### REQUIRED WORK:
Retype every line of the items below without any changes.

### MATERIAL TO PROCESS:
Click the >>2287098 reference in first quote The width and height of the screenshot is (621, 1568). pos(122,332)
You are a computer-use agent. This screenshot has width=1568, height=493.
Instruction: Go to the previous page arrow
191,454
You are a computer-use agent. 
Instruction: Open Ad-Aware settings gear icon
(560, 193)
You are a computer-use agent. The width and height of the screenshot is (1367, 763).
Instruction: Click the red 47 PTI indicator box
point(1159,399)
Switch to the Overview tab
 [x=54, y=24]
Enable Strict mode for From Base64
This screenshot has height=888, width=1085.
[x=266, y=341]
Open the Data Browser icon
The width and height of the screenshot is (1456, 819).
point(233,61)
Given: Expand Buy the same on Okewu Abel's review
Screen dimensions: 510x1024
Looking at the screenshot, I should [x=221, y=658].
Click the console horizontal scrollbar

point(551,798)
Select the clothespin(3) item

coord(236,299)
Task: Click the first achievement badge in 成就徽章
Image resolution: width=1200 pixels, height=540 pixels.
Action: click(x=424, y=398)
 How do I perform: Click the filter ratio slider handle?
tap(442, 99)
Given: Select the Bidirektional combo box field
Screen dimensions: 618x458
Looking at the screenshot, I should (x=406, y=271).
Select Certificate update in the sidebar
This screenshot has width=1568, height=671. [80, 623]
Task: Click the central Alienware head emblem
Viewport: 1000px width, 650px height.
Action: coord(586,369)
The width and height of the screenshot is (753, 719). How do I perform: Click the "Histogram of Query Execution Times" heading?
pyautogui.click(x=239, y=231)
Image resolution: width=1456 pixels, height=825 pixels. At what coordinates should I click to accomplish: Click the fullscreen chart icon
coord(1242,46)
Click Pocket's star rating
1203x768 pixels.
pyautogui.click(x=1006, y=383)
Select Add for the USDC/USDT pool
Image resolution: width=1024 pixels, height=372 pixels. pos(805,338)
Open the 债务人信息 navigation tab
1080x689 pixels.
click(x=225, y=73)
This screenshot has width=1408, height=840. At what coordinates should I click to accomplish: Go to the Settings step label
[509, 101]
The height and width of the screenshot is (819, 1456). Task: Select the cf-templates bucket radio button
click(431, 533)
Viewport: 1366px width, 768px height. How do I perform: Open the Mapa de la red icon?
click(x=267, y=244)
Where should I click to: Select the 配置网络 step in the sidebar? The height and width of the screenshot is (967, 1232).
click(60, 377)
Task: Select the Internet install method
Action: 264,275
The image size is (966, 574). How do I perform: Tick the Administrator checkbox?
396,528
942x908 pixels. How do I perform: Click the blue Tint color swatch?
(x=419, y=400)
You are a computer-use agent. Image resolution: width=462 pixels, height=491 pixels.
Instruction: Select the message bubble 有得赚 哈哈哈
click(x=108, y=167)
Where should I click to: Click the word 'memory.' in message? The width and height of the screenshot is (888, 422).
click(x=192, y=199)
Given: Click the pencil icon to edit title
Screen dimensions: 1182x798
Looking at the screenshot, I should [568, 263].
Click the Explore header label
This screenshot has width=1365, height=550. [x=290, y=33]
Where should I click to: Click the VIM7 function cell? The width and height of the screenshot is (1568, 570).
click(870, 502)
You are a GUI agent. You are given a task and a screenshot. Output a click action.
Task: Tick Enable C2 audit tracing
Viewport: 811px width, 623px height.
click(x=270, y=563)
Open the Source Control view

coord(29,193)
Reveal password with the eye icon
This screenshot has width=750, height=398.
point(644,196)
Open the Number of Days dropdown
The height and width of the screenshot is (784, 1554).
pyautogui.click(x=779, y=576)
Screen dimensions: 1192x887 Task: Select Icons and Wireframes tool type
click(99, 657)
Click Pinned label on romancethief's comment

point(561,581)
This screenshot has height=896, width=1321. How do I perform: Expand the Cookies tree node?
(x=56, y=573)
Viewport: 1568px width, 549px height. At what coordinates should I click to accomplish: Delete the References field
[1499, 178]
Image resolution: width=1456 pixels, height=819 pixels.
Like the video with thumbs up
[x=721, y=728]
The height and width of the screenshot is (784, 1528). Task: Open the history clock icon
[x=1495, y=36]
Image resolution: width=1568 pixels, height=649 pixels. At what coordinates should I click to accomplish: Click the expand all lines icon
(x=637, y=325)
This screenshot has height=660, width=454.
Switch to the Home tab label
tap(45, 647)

### COMPLETED TASK:
Click the >>2287098 reference in first quote The width and height of the screenshot is (621, 1568). pos(122,332)
You are a computer-use agent. This screenshot has width=1568, height=493.
Instruction: Go to the previous page arrow
191,454
You are a computer-use agent. 
Instruction: Open Ad-Aware settings gear icon
(560, 193)
You are a computer-use agent. The width and height of the screenshot is (1367, 763).
Instruction: Click the red 47 PTI indicator box
point(1159,399)
Switch to the Overview tab
 [x=54, y=24]
Enable Strict mode for From Base64
This screenshot has height=888, width=1085.
[x=266, y=341]
Open the Data Browser icon
The width and height of the screenshot is (1456, 819).
point(233,61)
Given: Expand Buy the same on Okewu Abel's review
Screen dimensions: 510x1024
Looking at the screenshot, I should [x=221, y=658].
Click the console horizontal scrollbar

point(551,798)
Select the clothespin(3) item

coord(236,299)
Task: Click the first achievement badge in 成就徽章
Image resolution: width=1200 pixels, height=540 pixels.
Action: click(x=424, y=398)
 How do I perform: Click the filter ratio slider handle?
tap(442, 99)
Given: Select the Bidirektional combo box field
Screen dimensions: 618x458
Looking at the screenshot, I should (x=406, y=271).
Select Certificate update in the sidebar
This screenshot has width=1568, height=671. [80, 623]
Task: Click the central Alienware head emblem
Viewport: 1000px width, 650px height.
Action: coord(586,369)
The width and height of the screenshot is (753, 719). How do I perform: Click the "Histogram of Query Execution Times" heading?
pyautogui.click(x=239, y=231)
Image resolution: width=1456 pixels, height=825 pixels. At what coordinates should I click to accomplish: Click the fullscreen chart icon
coord(1242,46)
Click Pocket's star rating
1203x768 pixels.
pyautogui.click(x=1006, y=383)
Select Add for the USDC/USDT pool
Image resolution: width=1024 pixels, height=372 pixels. pos(805,338)
Open the 债务人信息 navigation tab
1080x689 pixels.
click(x=225, y=73)
This screenshot has width=1408, height=840. At what coordinates should I click to accomplish: Go to the Settings step label
[509, 101]
The height and width of the screenshot is (819, 1456). Task: Select the cf-templates bucket radio button
click(431, 533)
Viewport: 1366px width, 768px height. How do I perform: Open the Mapa de la red icon?
click(x=267, y=244)
Where should I click to: Select the 配置网络 step in the sidebar? The height and width of the screenshot is (967, 1232).
click(60, 377)
Task: Select the Internet install method
Action: 264,275
The image size is (966, 574). How do I perform: Tick the Administrator checkbox?
396,528
942x908 pixels. How do I perform: Click the blue Tint color swatch?
(x=419, y=400)
You are a computer-use agent. Image resolution: width=462 pixels, height=491 pixels.
Instruction: Select the message bubble 有得赚 哈哈哈
click(x=108, y=167)
Where should I click to: Click the word 'memory.' in message? The width and height of the screenshot is (888, 422).
click(x=192, y=199)
Given: Click the pencil icon to edit title
Screen dimensions: 1182x798
Looking at the screenshot, I should [568, 263].
Click the Explore header label
This screenshot has width=1365, height=550. [x=290, y=33]
Where should I click to: Click the VIM7 function cell? The width and height of the screenshot is (1568, 570).
click(870, 502)
You are a GUI agent. You are given a task and a screenshot. Output a click action.
Task: Tick Enable C2 audit tracing
Viewport: 811px width, 623px height.
click(x=270, y=563)
Open the Source Control view

coord(29,193)
Reveal password with the eye icon
This screenshot has width=750, height=398.
point(644,196)
Open the Number of Days dropdown
The height and width of the screenshot is (784, 1554).
pyautogui.click(x=779, y=576)
Screen dimensions: 1192x887 Task: Select Icons and Wireframes tool type
click(99, 657)
Click Pinned label on romancethief's comment

point(561,581)
This screenshot has height=896, width=1321. How do I perform: Expand the Cookies tree node?
(x=56, y=573)
Viewport: 1568px width, 549px height. At what coordinates should I click to accomplish: Delete the References field
[1499, 178]
Image resolution: width=1456 pixels, height=819 pixels.
Like the video with thumbs up
[x=721, y=728]
The height and width of the screenshot is (784, 1528). Task: Open the history clock icon
[x=1495, y=36]
Image resolution: width=1568 pixels, height=649 pixels. At what coordinates should I click to accomplish: Click the expand all lines icon
(x=637, y=325)
This screenshot has height=660, width=454.
Switch to the Home tab label
tap(45, 647)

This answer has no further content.